An exact copy of every record is the expected answer.

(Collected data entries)
────

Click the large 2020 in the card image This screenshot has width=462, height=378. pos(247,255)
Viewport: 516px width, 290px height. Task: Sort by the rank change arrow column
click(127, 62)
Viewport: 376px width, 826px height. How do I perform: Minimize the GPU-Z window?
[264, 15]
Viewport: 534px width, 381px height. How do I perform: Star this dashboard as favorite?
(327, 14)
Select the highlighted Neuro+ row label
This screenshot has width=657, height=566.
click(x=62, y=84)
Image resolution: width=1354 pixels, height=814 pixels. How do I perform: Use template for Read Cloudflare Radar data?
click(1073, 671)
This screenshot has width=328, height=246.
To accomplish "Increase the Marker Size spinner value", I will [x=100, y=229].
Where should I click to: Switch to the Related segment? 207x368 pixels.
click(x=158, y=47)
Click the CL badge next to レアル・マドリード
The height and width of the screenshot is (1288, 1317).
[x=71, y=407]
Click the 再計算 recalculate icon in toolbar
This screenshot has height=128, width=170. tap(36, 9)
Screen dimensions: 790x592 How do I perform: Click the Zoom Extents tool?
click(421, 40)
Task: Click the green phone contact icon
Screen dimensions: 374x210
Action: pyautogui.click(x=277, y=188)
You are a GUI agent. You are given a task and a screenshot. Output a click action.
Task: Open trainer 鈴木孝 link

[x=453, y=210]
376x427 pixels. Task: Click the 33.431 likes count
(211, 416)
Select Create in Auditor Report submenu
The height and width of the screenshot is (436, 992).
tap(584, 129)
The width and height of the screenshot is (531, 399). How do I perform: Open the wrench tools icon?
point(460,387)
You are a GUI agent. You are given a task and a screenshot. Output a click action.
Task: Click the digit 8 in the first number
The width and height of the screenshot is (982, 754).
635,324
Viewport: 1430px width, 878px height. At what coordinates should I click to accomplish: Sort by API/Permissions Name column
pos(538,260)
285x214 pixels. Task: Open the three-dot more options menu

────

→ RESPONSE AREA:
Click the large 2020 in the card image This screenshot has width=462, height=378. pos(247,255)
Viewport: 516px width, 290px height. Task: Sort by the rank change arrow column
click(127, 62)
Viewport: 376px width, 826px height. How do I perform: Minimize the GPU-Z window?
[264, 15]
Viewport: 534px width, 381px height. How do I perform: Star this dashboard as favorite?
(327, 14)
Select the highlighted Neuro+ row label
This screenshot has width=657, height=566.
click(x=62, y=84)
Image resolution: width=1354 pixels, height=814 pixels. How do I perform: Use template for Read Cloudflare Radar data?
click(1073, 671)
This screenshot has width=328, height=246.
To accomplish "Increase the Marker Size spinner value", I will [x=100, y=229].
Where should I click to: Switch to the Related segment? 207x368 pixels.
click(x=158, y=47)
Click the CL badge next to レアル・マドリード
The height and width of the screenshot is (1288, 1317).
[x=71, y=407]
Click the 再計算 recalculate icon in toolbar
This screenshot has height=128, width=170. tap(36, 9)
Screen dimensions: 790x592 How do I perform: Click the Zoom Extents tool?
click(421, 40)
Task: Click the green phone contact icon
Screen dimensions: 374x210
Action: pyautogui.click(x=277, y=188)
You are a GUI agent. You are given a task and a screenshot. Output a click action.
Task: Open trainer 鈴木孝 link

[x=453, y=210]
376x427 pixels. Task: Click the 33.431 likes count
(211, 416)
Select Create in Auditor Report submenu
The height and width of the screenshot is (436, 992).
tap(584, 129)
The width and height of the screenshot is (531, 399). How do I perform: Open the wrench tools icon?
point(460,387)
You are a GUI agent. You are given a task and a screenshot. Output a click action.
Task: Click the digit 8 in the first number
The width and height of the screenshot is (982, 754).
635,324
Viewport: 1430px width, 878px height. At what coordinates should I click to accomplish: Sort by API/Permissions Name column
pos(538,260)
285x214 pixels. Task: Open the three-dot more options menu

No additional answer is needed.